[[ MATERIAL FOR THIS EXERCISE open ]]

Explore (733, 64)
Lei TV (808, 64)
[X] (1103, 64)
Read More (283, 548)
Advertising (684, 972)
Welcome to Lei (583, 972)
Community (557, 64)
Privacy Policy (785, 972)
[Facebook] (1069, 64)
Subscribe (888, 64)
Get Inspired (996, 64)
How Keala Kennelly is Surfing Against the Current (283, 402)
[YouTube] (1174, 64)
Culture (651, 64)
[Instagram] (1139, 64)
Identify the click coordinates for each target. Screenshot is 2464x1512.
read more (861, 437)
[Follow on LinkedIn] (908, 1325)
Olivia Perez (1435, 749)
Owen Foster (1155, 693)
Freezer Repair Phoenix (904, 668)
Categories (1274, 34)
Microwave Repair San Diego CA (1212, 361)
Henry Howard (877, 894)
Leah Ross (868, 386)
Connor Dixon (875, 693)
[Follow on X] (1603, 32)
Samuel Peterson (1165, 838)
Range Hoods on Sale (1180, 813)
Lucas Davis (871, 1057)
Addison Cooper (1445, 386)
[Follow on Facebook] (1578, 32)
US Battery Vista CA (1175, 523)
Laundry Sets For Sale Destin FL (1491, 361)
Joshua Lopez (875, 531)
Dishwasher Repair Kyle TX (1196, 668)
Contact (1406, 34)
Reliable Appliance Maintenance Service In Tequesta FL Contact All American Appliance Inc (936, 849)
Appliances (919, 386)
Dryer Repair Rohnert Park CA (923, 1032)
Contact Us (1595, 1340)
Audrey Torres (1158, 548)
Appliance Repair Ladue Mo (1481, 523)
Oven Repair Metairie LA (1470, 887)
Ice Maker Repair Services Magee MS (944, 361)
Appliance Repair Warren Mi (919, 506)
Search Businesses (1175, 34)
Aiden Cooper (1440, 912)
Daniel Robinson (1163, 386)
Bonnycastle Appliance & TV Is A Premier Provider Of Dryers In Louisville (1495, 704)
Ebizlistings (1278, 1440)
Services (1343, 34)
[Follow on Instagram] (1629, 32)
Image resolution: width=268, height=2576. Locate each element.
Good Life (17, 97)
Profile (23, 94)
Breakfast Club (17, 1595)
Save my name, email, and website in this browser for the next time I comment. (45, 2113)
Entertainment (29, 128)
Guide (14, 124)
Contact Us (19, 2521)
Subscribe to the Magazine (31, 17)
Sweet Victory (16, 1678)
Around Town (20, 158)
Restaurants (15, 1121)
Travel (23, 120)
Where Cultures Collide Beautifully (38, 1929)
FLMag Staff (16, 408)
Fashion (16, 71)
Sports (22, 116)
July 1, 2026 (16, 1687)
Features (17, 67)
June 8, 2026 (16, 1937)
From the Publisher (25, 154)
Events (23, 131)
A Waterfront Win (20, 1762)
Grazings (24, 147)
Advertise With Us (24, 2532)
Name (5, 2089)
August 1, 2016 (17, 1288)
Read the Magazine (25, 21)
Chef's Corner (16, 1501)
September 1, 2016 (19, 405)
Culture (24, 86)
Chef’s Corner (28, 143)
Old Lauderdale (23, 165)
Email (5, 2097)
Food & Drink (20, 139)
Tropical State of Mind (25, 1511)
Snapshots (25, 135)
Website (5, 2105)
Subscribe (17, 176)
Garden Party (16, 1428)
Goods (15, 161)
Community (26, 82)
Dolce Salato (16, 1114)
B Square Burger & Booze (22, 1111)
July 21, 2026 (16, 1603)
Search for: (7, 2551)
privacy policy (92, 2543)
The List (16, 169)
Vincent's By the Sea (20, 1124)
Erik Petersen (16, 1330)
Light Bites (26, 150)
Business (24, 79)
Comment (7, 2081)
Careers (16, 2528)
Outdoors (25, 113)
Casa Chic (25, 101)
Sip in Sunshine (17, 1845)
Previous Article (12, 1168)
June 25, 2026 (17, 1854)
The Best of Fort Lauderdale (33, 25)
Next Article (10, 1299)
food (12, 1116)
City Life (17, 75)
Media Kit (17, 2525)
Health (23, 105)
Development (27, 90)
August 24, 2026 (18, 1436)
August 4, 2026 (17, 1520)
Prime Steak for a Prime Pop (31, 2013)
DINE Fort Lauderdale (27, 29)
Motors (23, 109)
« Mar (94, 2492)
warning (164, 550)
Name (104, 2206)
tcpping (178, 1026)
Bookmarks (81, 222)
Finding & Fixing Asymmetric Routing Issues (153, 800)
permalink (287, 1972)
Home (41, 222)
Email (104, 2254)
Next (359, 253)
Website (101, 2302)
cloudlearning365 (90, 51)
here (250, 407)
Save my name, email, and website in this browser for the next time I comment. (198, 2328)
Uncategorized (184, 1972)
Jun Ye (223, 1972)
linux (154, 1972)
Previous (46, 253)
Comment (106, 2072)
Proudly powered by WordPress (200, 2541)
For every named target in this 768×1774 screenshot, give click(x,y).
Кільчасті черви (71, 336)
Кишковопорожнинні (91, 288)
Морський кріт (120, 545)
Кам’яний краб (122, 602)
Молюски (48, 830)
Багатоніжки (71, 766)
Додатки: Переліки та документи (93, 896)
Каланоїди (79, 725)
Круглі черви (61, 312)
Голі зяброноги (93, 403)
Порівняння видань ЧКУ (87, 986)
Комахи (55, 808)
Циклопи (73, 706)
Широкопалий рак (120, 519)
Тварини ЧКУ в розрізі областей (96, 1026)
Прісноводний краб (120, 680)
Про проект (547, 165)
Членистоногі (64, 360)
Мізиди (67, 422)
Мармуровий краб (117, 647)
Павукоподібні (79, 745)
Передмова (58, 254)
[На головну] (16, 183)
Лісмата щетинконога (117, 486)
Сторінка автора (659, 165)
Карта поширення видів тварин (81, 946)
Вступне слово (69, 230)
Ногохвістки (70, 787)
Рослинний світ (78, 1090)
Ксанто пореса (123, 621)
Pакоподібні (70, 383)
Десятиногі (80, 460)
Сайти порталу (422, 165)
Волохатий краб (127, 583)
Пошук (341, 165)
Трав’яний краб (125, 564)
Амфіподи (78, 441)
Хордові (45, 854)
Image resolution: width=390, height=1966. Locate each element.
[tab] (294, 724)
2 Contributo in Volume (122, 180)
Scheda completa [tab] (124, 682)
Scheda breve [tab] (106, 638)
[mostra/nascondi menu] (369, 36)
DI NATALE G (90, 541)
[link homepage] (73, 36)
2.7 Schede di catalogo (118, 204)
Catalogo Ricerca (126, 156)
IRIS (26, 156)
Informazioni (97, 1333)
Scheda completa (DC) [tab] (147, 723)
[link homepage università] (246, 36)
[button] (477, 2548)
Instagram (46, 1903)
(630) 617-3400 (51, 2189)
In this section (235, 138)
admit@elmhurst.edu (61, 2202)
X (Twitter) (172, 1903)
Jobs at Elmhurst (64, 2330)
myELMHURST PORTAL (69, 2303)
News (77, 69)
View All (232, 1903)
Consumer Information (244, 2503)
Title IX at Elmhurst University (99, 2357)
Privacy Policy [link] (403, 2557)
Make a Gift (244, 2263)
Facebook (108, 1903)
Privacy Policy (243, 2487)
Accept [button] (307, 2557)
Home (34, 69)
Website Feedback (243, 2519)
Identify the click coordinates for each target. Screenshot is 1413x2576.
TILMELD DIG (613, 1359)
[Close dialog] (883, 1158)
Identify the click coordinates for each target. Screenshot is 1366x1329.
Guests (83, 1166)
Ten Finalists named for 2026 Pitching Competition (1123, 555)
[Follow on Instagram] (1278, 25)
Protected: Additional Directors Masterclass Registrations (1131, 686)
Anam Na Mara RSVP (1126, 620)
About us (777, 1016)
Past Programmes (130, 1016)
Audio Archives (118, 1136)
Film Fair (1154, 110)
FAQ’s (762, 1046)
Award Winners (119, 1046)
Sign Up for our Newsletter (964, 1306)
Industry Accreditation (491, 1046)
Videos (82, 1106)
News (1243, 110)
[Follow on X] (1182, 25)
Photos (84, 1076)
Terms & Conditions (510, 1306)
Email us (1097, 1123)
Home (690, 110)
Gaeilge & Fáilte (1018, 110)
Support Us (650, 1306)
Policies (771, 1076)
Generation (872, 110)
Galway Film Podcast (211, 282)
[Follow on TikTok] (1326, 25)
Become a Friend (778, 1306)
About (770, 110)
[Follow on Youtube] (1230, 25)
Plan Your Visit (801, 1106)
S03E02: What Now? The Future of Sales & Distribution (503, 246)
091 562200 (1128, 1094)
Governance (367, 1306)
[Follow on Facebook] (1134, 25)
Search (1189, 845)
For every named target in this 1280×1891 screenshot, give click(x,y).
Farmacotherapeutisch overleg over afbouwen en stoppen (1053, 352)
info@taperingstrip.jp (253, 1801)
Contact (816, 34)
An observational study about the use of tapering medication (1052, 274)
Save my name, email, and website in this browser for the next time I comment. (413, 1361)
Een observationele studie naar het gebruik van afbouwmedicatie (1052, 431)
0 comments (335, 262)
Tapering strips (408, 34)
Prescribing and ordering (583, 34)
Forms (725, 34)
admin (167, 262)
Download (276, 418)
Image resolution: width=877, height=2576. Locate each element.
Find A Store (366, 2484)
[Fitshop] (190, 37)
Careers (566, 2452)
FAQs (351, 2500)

[[ MATERIAL FOR THIS EXERCISE closed ]]

#### [TASK DESCRIPTION]
Can you repeat, word for word, every line above from the one containing "Додатки: Переліки та документи (93, 896)" down to the one containing "[button] (477, 2548)", including both?

#### [EXERCISE ANSWER]
Додатки: Переліки та документи (93, 896)
Каланоїди (79, 725)
Круглі черви (61, 312)
Голі зяброноги (93, 403)
Порівняння видань ЧКУ (87, 986)
Комахи (55, 808)
Циклопи (73, 706)
Широкопалий рак (120, 519)
Тварини ЧКУ в розрізі областей (96, 1026)
Прісноводний краб (120, 680)
Про проект (547, 165)
Членистоногі (64, 360)
Мізиди (67, 422)
Мармуровий краб (117, 647)
Павукоподібні (79, 745)
Передмова (58, 254)
[На головну] (16, 183)
Лісмата щетинконога (117, 486)
Сторінка автора (659, 165)
Карта поширення видів тварин (81, 946)
Вступне слово (69, 230)
Ногохвістки (70, 787)
Рослинний світ (78, 1090)
Ксанто пореса (123, 621)
Pакоподібні (70, 383)
Десятиногі (80, 460)
Сайти порталу (422, 165)
Волохатий краб (127, 583)
Пошук (341, 165)
Трав’яний краб (125, 564)
Амфіподи (78, 441)
Хордові (45, 854)
Image resolution: width=390, height=1966. Locate each element.
[tab] (294, 724)
2 Contributo in Volume (122, 180)
Scheda completa [tab] (124, 682)
Scheda breve [tab] (106, 638)
[mostra/nascondi menu] (369, 36)
DI NATALE G (90, 541)
[link homepage] (73, 36)
2.7 Schede di catalogo (118, 204)
Catalogo Ricerca (126, 156)
IRIS (26, 156)
Informazioni (97, 1333)
Scheda completa (DC) [tab] (147, 723)
[link homepage università] (246, 36)
[button] (477, 2548)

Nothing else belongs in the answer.